You stop writing the email you’re in the middle of, asking someone to reply to your email about the email that someone else sent about a different email, and you bring up the BBC news website. Nothing. The Guardian, the Times, nothing. You think about finding local news, realise you don’t know which region you’re looking for, so you go to Google Maps, but Lichway, nothing, Wicksea, nothing, St Wulfrun-in-the-Vale nothing, Holswell nothing, East Darmhurst, nothing.
The announcer tells everyone please, run. And if you can’t run, hide in doors. And hold your loved ones tight. The hill has opened. It is coming.
Then the broadcast stops.
You fiddle with the radio, tune up, tune down, but you can’t find it. You never find it, and it never comes back.
You decide it’s an elaborate prank and wonder that the authorities allowed it, wait for the fuss in the papers, this year’s War of the Worlds, but there is nothing, not this week, not next. You shake your head and mourn the music and go back to Spotify, hoping to find something new, and go back to emails and reports and spreadsheets and spreadsheets and spreadsheets.

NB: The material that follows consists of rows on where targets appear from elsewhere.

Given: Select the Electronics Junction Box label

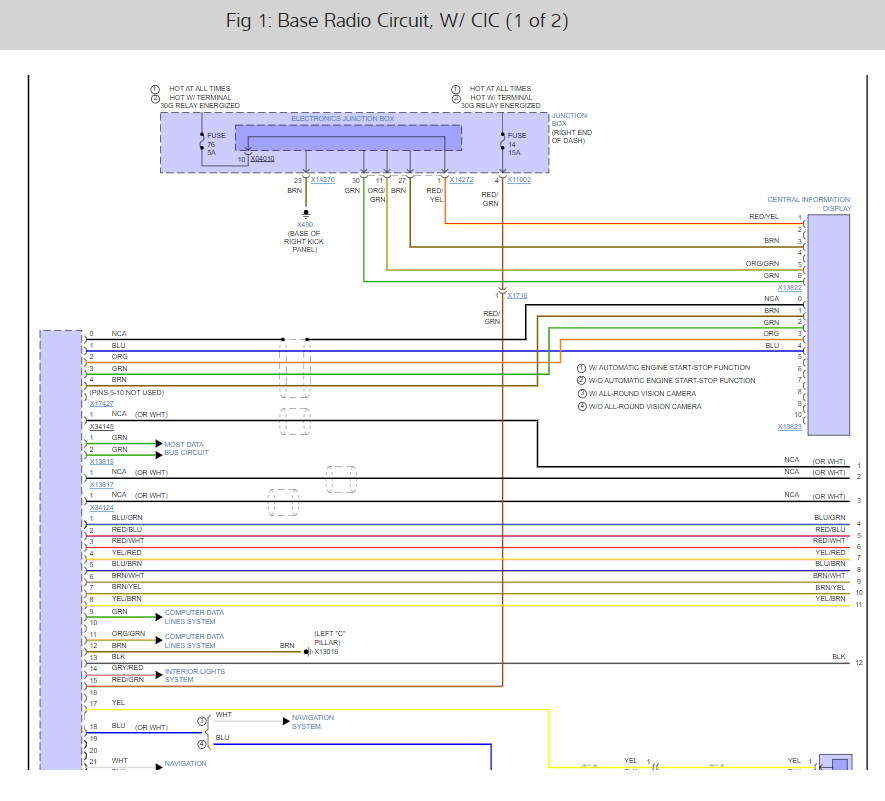Looking at the screenshot, I should 342,119.
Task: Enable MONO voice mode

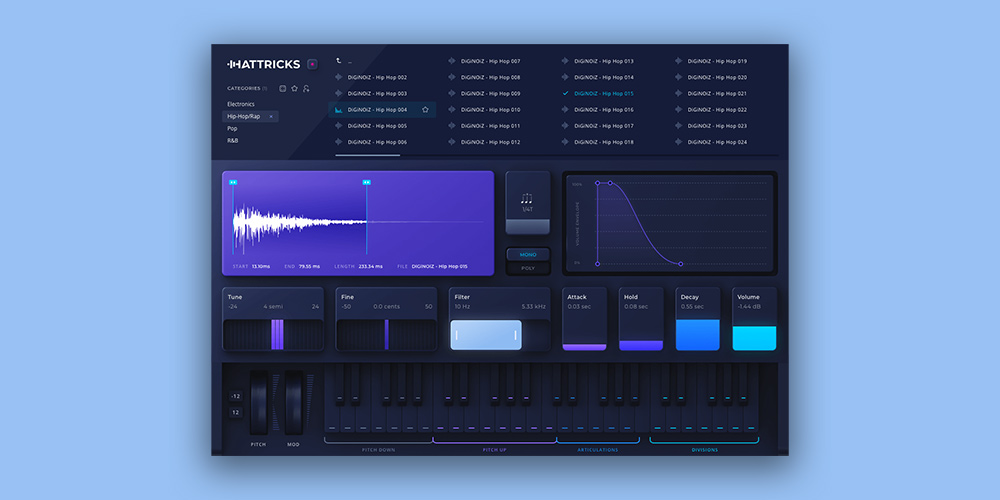Action: click(527, 254)
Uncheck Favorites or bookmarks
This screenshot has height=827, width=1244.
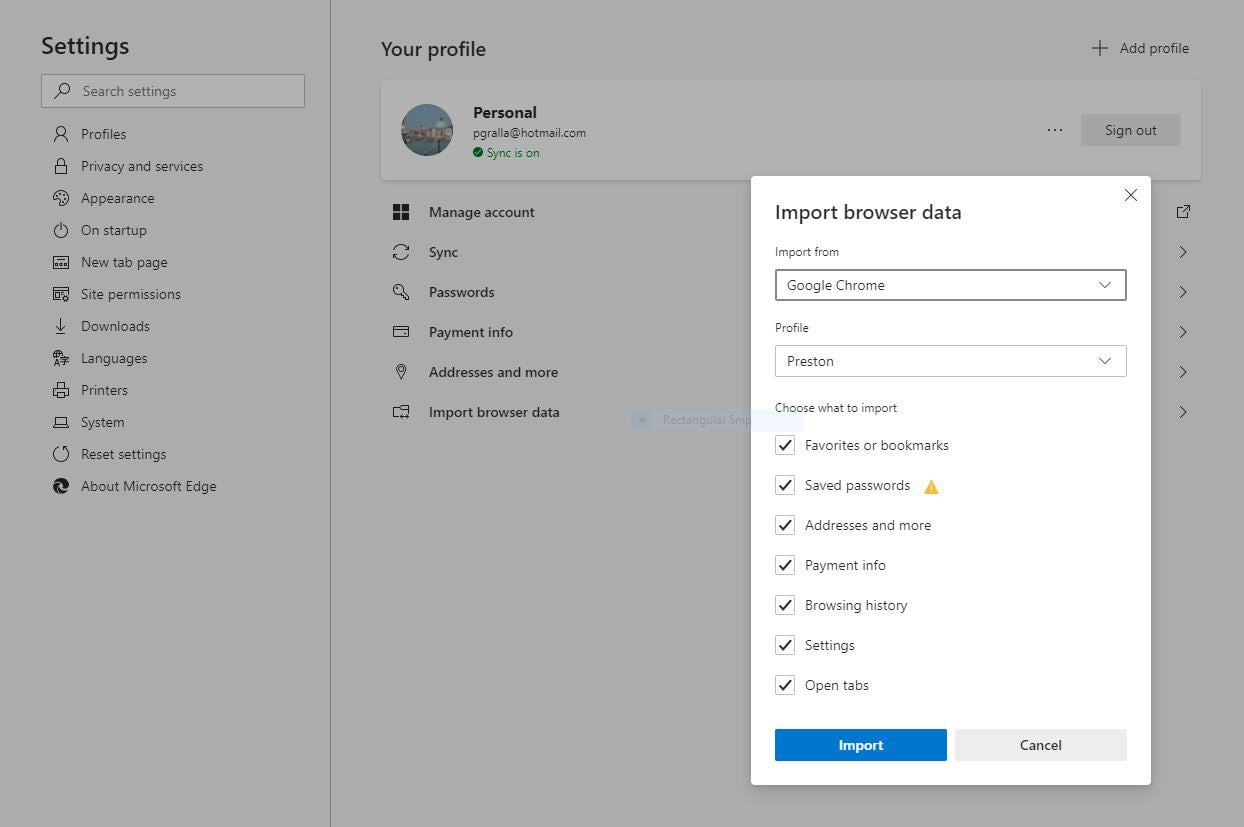[x=785, y=445]
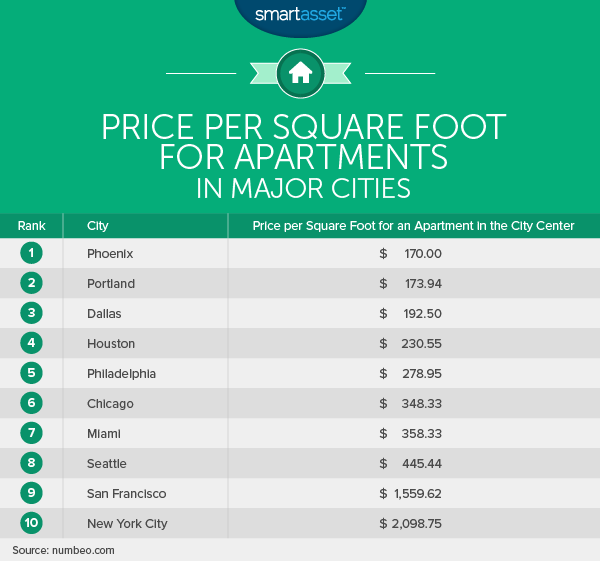Image resolution: width=600 pixels, height=561 pixels.
Task: Click the Price Per Square Foot title
Action: tap(303, 127)
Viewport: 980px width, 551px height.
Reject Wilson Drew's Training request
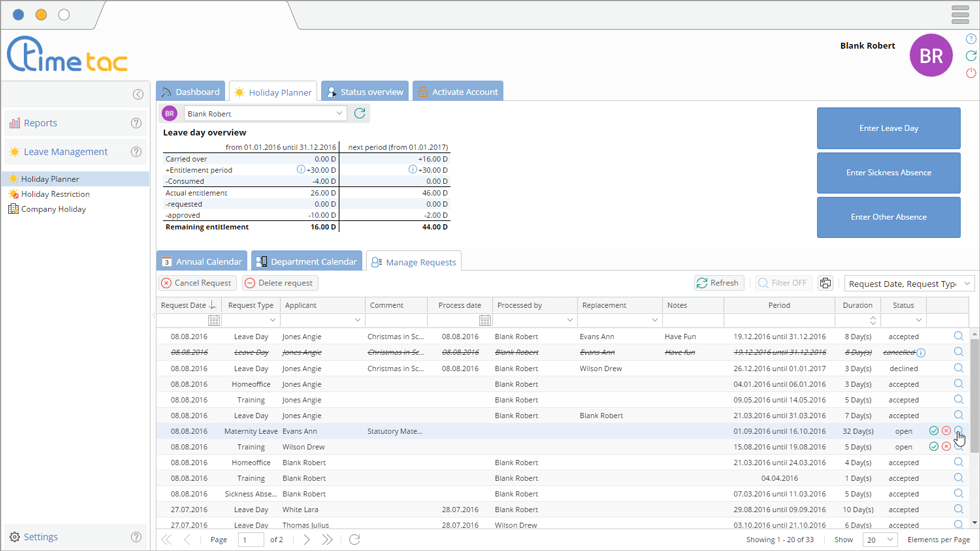[946, 447]
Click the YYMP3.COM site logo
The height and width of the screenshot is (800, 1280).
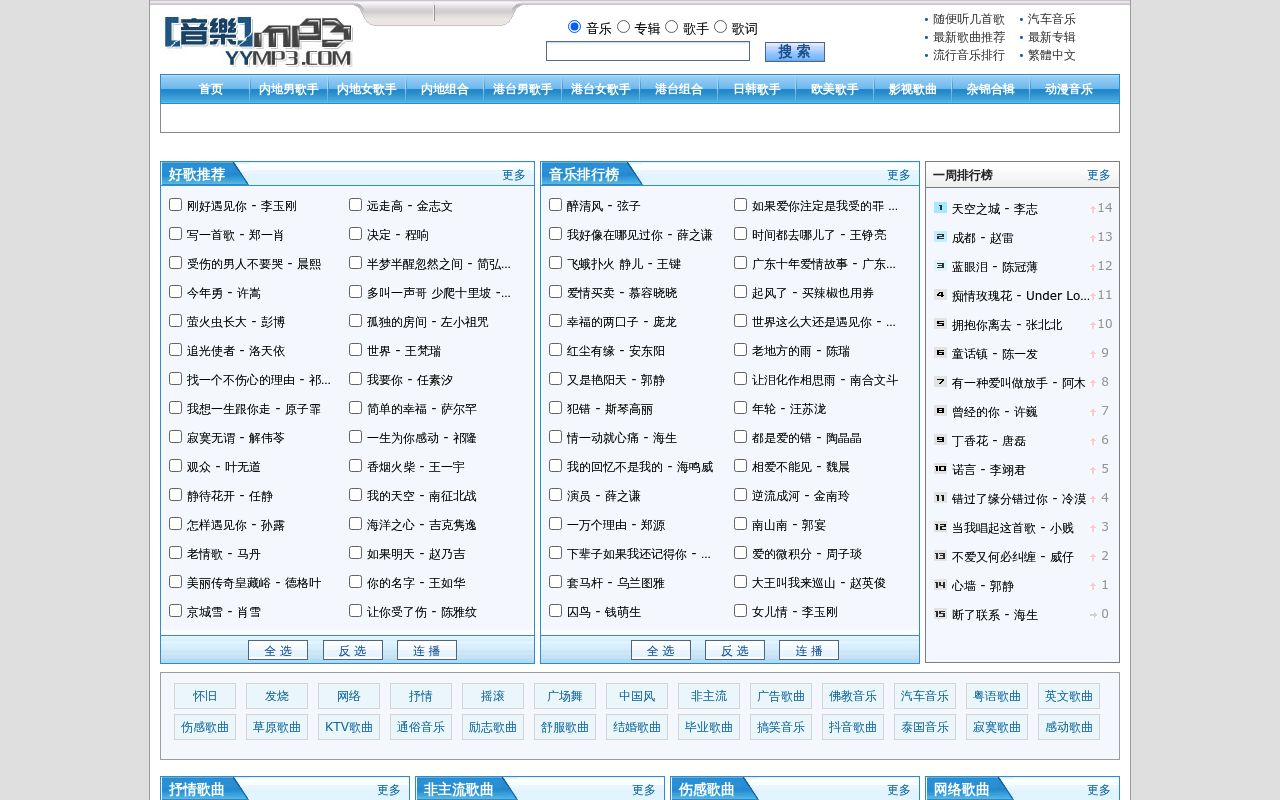coord(258,42)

But in your dreams, every now and then, you dream of smoke rolling down from moorland as if it’s on fire, and in the smoke there is a shadow, a huge shadow and it comes closer to you, and then you wake, covered in sweat. Later when you can travel again you will be on a train and look out at the countryside passing by and just for a moment, as the early morning winter sun just climbs above a hill on the moor, you will see another landscape, overlaid on the first as if on tracing paper, a small town whose streets are deserted, cars empty in the road, their doors open.
Then the train passes through a short tunnel and when you come out of the other side it is gone, and you just put it down to lack of sleep, because you sleep so badly these days.